Task goal. Return exactly the final stretch of the records below, opening with the line that contains "Click the iCloud cloud icon" and closing with the last line.

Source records
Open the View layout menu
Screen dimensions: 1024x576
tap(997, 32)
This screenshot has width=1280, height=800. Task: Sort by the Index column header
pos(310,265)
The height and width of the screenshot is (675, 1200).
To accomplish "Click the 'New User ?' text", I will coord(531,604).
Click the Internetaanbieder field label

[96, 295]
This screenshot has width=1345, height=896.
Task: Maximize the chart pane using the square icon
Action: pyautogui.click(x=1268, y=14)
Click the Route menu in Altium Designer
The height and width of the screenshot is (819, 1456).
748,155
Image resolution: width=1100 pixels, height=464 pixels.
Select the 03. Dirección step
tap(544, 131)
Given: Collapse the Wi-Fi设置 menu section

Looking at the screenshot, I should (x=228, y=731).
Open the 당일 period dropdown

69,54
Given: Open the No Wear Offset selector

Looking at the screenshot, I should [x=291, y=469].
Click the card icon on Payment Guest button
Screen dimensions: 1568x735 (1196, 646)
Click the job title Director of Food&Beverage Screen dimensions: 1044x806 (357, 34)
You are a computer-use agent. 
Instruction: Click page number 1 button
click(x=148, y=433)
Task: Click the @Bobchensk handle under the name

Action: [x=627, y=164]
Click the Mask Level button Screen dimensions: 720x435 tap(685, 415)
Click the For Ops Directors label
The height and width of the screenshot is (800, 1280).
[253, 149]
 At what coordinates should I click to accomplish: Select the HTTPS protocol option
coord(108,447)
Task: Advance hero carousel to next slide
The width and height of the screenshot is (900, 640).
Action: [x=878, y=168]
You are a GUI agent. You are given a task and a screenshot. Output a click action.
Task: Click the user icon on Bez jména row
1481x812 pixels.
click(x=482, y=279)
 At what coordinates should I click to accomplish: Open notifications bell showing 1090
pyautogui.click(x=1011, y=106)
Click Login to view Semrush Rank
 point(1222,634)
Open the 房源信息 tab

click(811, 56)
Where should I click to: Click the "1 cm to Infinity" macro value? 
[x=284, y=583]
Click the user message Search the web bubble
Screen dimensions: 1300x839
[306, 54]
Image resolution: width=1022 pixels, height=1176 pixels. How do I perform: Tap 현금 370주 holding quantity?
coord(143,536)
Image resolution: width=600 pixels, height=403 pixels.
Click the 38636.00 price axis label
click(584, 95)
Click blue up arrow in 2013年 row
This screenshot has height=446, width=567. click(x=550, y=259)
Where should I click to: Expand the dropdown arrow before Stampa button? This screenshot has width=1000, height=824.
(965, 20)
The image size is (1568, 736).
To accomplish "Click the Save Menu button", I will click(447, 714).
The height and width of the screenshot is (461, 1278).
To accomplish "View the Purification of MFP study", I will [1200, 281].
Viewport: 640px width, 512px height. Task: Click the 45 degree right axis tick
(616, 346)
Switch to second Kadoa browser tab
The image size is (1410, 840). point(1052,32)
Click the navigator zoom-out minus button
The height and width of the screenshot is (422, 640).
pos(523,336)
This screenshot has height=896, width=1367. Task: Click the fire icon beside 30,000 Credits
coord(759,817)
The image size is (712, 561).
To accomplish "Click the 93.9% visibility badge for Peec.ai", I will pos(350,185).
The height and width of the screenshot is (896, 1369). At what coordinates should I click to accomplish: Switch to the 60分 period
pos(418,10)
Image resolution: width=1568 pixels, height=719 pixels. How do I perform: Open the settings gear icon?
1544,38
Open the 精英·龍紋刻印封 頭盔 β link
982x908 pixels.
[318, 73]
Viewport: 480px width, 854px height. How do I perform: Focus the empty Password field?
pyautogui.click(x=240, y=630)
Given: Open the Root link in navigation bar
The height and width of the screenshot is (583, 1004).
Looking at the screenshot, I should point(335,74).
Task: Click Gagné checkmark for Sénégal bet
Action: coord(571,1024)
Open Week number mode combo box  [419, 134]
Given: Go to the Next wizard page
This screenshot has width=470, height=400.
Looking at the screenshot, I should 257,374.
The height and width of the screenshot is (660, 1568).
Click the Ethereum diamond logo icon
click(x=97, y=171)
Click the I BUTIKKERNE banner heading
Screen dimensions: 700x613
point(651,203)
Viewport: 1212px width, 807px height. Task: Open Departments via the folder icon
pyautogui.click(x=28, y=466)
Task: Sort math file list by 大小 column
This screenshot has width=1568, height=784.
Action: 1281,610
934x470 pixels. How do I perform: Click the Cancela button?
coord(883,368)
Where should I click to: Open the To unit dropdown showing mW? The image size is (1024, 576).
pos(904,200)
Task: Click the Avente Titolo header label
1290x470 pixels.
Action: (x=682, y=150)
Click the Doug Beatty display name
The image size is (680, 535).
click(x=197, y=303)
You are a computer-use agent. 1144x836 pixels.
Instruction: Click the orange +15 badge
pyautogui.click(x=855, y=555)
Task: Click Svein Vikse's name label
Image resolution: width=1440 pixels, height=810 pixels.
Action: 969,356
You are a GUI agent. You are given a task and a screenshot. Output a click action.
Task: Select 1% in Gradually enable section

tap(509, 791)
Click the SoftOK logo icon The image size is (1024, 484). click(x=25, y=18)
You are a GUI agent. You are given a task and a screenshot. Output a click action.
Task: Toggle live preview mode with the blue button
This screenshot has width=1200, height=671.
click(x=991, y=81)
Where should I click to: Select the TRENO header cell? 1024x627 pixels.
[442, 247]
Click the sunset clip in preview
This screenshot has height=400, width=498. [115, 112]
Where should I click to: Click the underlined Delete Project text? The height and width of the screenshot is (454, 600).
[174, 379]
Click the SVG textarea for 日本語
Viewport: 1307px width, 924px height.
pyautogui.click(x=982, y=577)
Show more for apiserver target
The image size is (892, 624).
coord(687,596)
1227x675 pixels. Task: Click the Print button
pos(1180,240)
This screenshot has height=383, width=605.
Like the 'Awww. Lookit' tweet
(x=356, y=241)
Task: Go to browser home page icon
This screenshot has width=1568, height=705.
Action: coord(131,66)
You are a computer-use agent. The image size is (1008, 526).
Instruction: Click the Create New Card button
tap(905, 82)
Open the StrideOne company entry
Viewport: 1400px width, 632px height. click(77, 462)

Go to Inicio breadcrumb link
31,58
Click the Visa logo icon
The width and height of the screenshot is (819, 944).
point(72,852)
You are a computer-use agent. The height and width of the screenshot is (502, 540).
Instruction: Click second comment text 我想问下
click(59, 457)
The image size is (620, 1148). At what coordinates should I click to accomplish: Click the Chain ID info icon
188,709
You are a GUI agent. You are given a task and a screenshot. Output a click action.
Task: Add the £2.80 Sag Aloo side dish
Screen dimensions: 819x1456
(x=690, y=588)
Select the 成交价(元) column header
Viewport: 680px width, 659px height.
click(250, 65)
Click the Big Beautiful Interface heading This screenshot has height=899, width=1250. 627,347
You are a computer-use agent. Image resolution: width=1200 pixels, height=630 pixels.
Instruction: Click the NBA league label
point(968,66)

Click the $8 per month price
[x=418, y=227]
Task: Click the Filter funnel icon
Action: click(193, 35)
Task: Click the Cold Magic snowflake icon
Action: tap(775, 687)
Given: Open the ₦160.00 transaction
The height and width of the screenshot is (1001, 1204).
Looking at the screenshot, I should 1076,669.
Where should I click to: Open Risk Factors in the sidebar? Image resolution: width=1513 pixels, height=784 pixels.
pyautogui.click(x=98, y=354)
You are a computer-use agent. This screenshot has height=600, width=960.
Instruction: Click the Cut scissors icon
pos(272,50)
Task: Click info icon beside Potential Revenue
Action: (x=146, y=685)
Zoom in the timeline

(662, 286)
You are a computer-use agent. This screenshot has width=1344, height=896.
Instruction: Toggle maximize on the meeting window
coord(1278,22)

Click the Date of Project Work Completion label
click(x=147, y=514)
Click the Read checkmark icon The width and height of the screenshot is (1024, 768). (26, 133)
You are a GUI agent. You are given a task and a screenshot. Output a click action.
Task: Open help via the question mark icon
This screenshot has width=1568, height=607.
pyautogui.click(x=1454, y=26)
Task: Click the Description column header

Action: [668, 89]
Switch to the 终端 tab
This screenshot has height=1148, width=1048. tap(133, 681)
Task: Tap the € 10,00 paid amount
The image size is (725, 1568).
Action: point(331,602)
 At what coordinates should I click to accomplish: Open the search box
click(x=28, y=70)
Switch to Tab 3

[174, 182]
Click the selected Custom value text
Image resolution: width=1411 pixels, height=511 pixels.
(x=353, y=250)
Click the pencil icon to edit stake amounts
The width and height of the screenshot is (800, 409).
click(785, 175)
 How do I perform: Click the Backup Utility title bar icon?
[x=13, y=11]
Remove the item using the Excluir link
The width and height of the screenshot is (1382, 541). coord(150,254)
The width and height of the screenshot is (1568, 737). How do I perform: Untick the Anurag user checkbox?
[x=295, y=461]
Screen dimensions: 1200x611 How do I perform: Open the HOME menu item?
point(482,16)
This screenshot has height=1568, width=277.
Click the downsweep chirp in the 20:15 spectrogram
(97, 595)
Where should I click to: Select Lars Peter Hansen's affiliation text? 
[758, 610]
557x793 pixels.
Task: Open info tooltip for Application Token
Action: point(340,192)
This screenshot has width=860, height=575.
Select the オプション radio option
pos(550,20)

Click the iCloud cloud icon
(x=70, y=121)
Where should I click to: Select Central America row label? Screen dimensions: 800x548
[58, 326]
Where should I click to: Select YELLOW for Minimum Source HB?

Exercise solution.
Click the iCloud cloud icon
(x=70, y=121)
Where should I click to: Select Central America row label? Screen dimensions: 800x548
[58, 326]
Where should I click to: Select YELLOW for Minimum Source HB?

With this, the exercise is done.